Chapter Text
It was only because William happened to glance out of a window as he passed.
He wasn’t even sure why – he’d been hurrying about all day, to and fro, and was still hurrying even though he was supposed to be celebrating and drinking nice wine. It was his wedding night after all.
But he passed a window and took a quick glance out into the darkness beyond.
And he stopped.
He’d almost continued on past. Almost. His feet had continued to carry him automatically, most definitely, but…
But.
He couldn’t explain it. The hairs on the back of his neck were prickling; he could suddenly hear his heartbeat, and there was something…
He backed up and looked outside again.
He swallowed as he confirmed, unmistakably, what he thought he’d just seen. Glimpsed, really.
He closed the curtains with a snap.
William stood there clutching the curtains closed, hoping it was a mixture of stress and the excitement of the day making him see strange things. He opened the curtains.
Yes, he confirmed faintly to himself. It was still there. Still a great, dark, hulking figure just standing there in the snow, looming half in and half out of the tree line. He could only see it by sheer virtue of a stray ray of the moon’s glow tinging its edges in silver light.
Whoever – whatever – it was, was just a shape. He was unable to make out any details from this distance but he stared aimlessly at it regardless. Unbidden, he imagined it was staring back.
He sharply re-closed the curtains. Shut his eyes.
Then he profoundly cursed Victor.
Because - and he could not fully explain this to anyone without sounding as insensible and delicate as he knew some of his guests already thought him to be - but he just had, just had this feeling. This bad feeling.
Logically, the knowledge that his brother had indeed created a monster, and William had seen that monster with his own two eyes, was simply playing on his mind. That he was only imagining that the snow dusted shape out there was his brother’s Thing because even dead it was always the elephant in the room with them all.
But really he could admit to himself that he just knew. He just knew.
And now? Now it was time to Manage the situation, William thought with a perverse sense of calm, and manage it very quickly.
He was good at managing things.
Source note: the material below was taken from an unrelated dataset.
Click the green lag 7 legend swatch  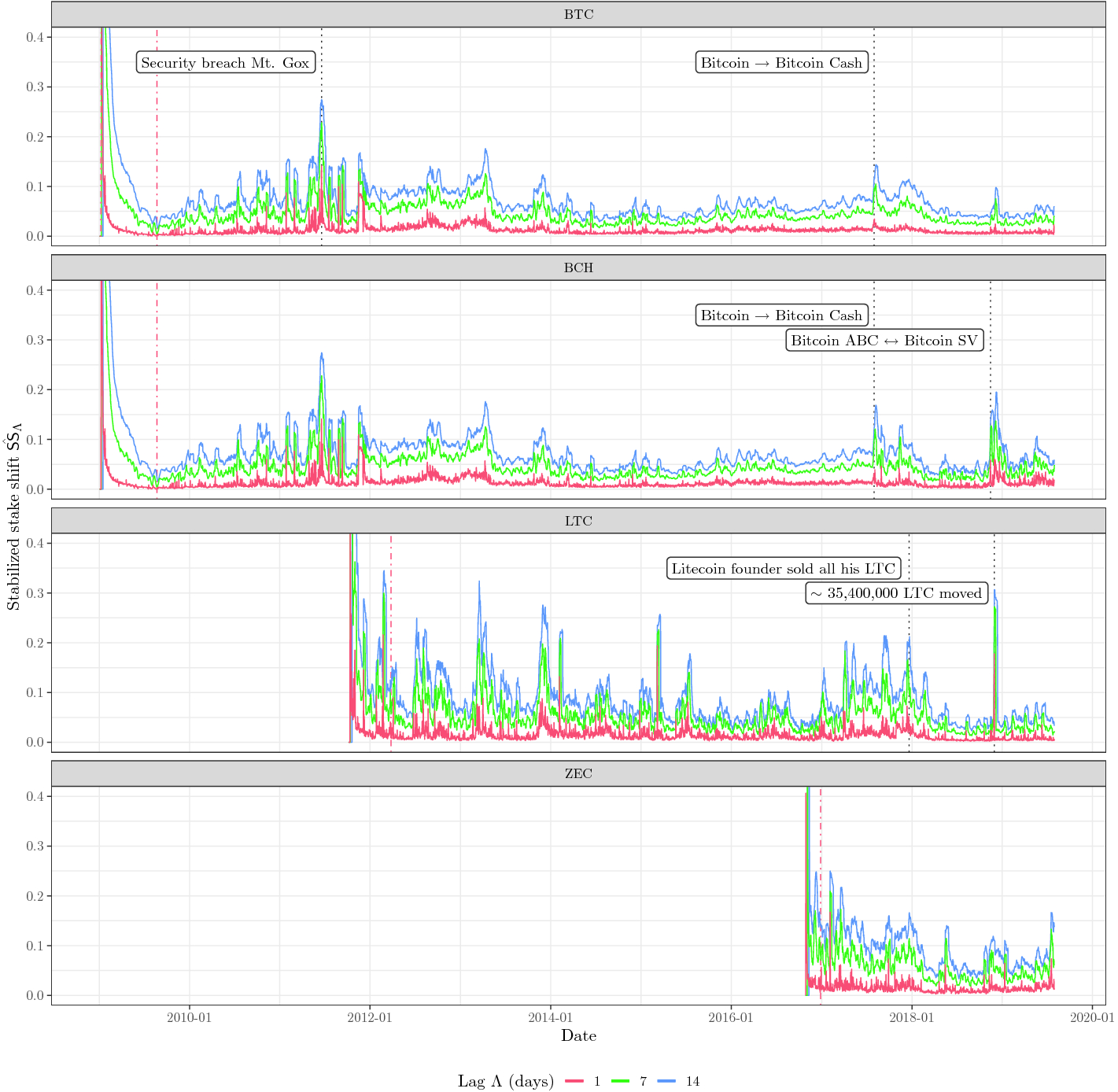pos(622,1082)
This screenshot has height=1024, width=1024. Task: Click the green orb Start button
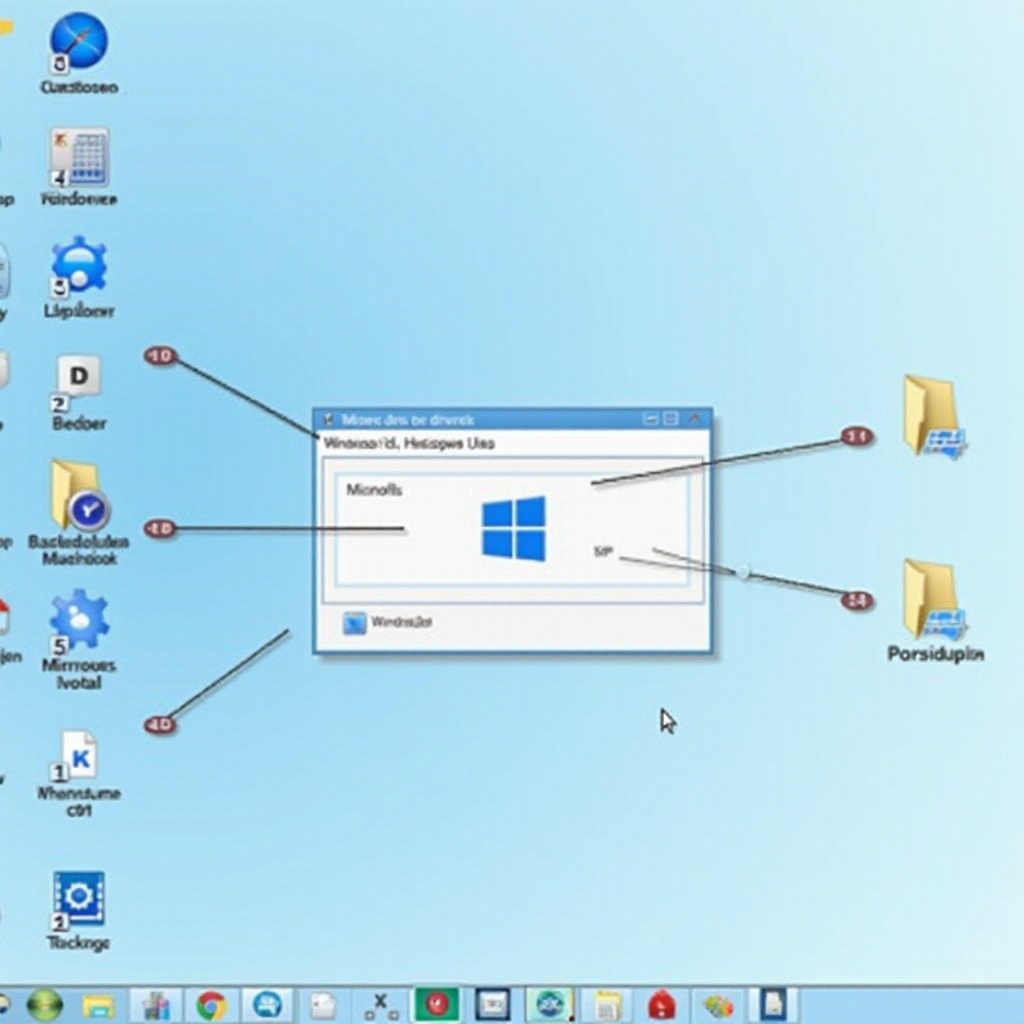pyautogui.click(x=44, y=1004)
That was what he did; looked logically at facts and numerical values. Sorted out what needed sorting out.
It was his wedding night. He had arranged it all so nicely. They’d picked a thousand petals.
So he took a deep breath, and lifted his head, and turned and walked away back down the corridor, at quite a pace.
First port of call: assure himself he was not merely delusional. It could all still yet be a whole lot of fuss over nothing.
He didn’t believe that. But there was nothing for it but to go outside and check.
Discreetly.
It was then that William ran into – almost literally – his brother, crossing the hall. Victor looked legitimately startled at his approach, which was somewhat understandable considering how briskly William had been walking. Victor opened his mouth to probably say something drawling and sardonic or even partially complimentary in a scathing sort of way and for once William did not have time for it.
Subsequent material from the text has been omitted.